_Work required:_ Each entry that follows is to be duplicated exactly, without its images.

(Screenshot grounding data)
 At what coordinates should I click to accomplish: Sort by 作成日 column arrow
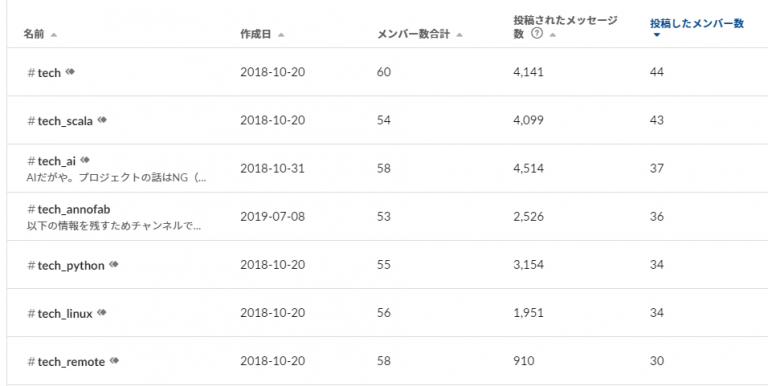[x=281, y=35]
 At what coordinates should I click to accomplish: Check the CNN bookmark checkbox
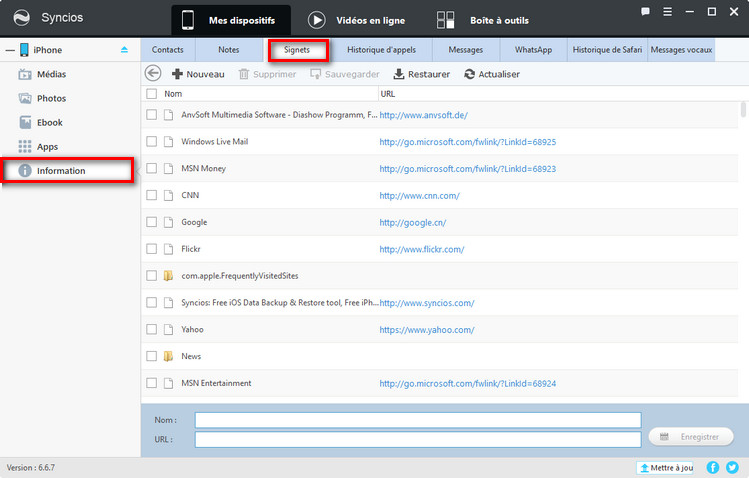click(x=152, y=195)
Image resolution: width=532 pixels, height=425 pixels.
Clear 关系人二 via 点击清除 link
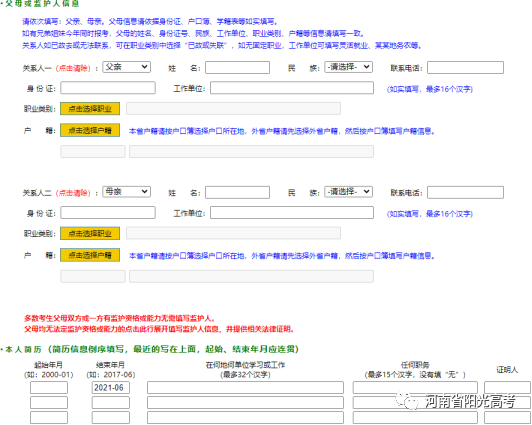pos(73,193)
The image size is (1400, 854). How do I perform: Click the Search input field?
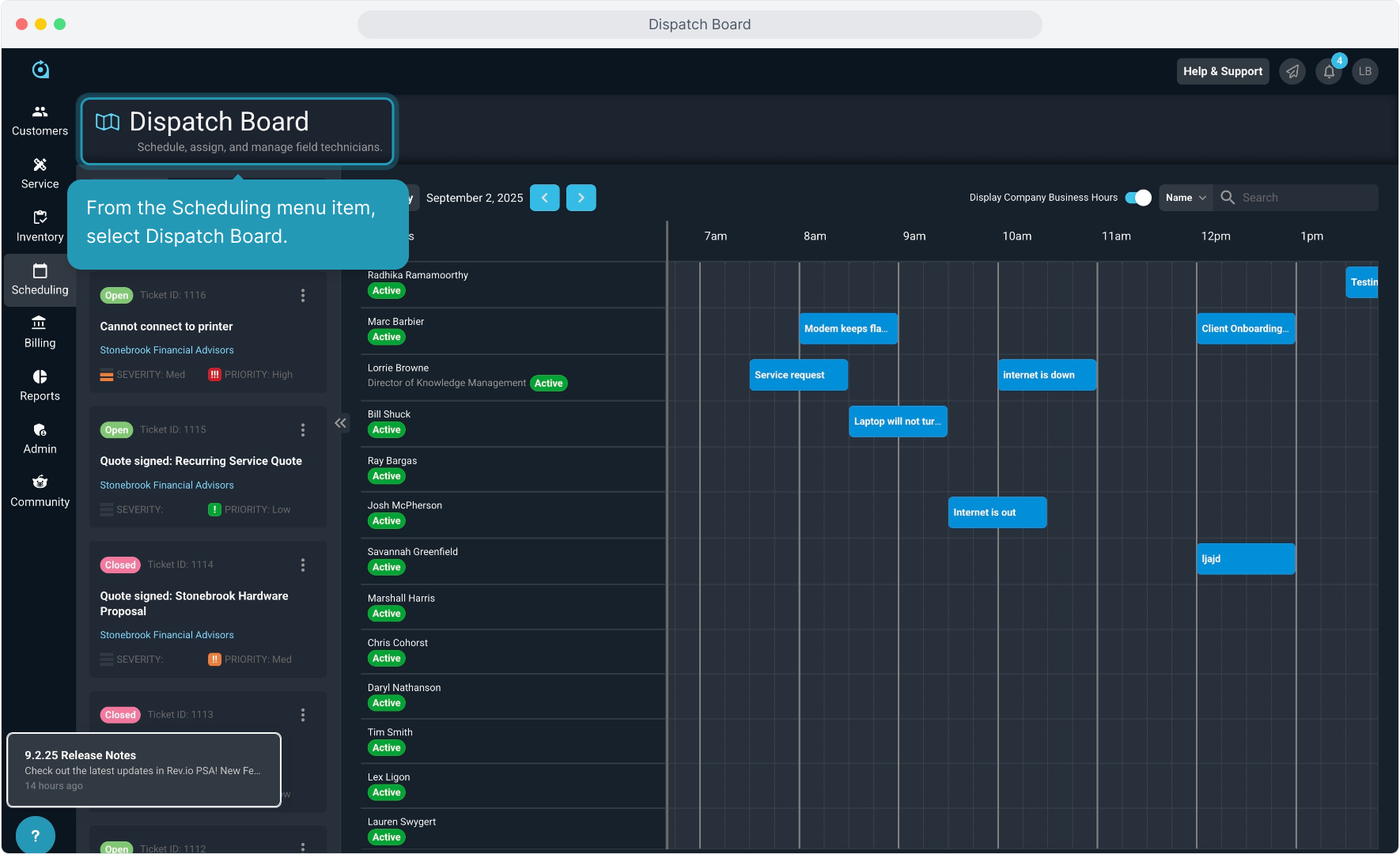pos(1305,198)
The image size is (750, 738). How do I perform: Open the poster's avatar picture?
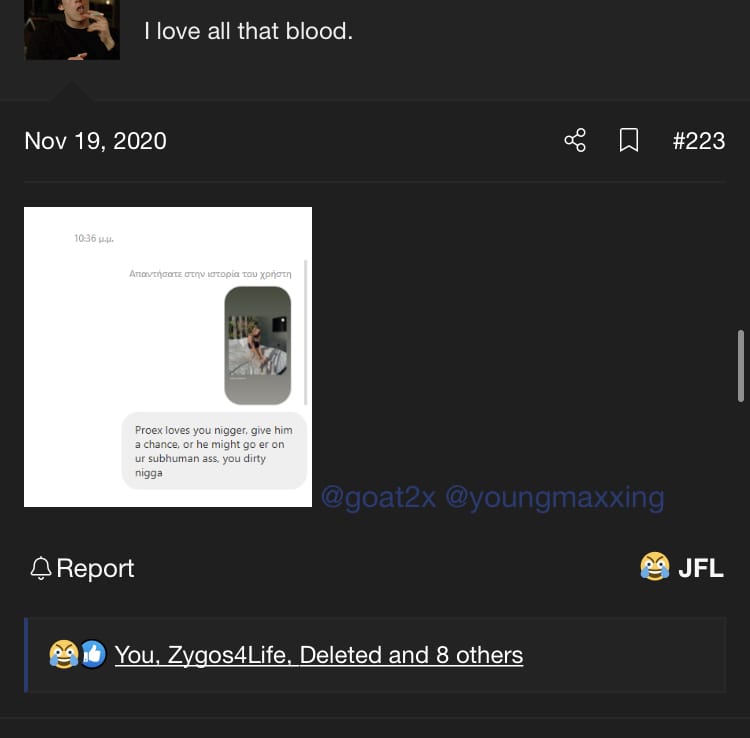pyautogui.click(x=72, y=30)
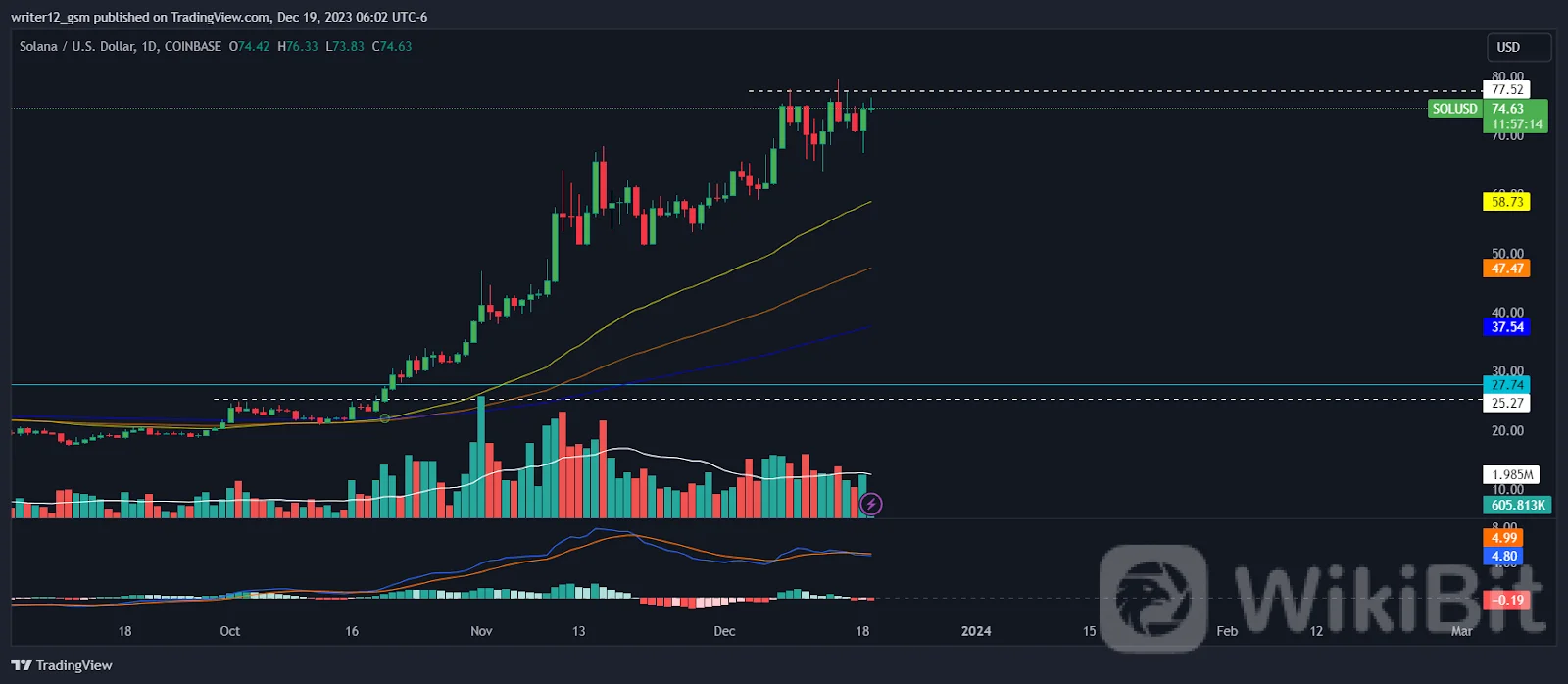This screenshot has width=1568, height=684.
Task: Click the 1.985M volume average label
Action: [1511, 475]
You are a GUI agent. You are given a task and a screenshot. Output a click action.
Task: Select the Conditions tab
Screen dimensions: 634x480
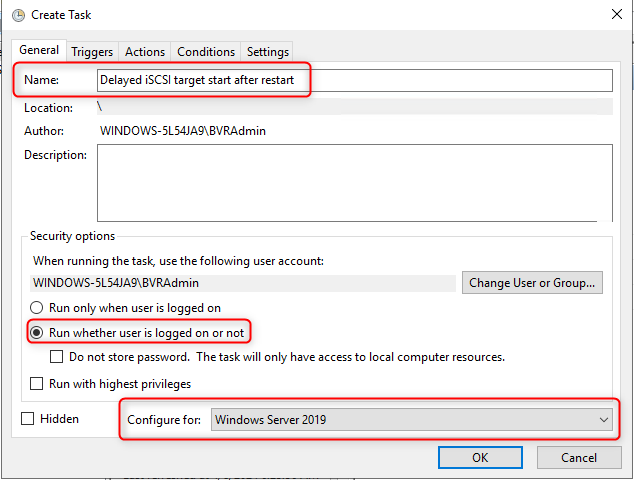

_Response box:_
 At what coordinates should I click to accomplish: Sort by 作成日 column arrow
[x=281, y=35]
 At what coordinates should I click to accomplish: Check the CNN bookmark checkbox
click(x=152, y=195)
Image resolution: width=532 pixels, height=425 pixels.
Clear 关系人二 via 点击清除 link
pos(73,193)
The image size is (1400, 854). How do I perform: Click the Search input field?
pos(1305,198)
The image size is (750, 738). How do I perform: Open the poster's avatar picture?
pyautogui.click(x=72, y=30)
This screenshot has width=1568, height=684.
Task: Click the 1.985M volume average label
Action: [1511, 475]
You are a GUI agent. You are given a task and a screenshot. Output a click action.
Task: Select the Conditions tab
Screen dimensions: 634x480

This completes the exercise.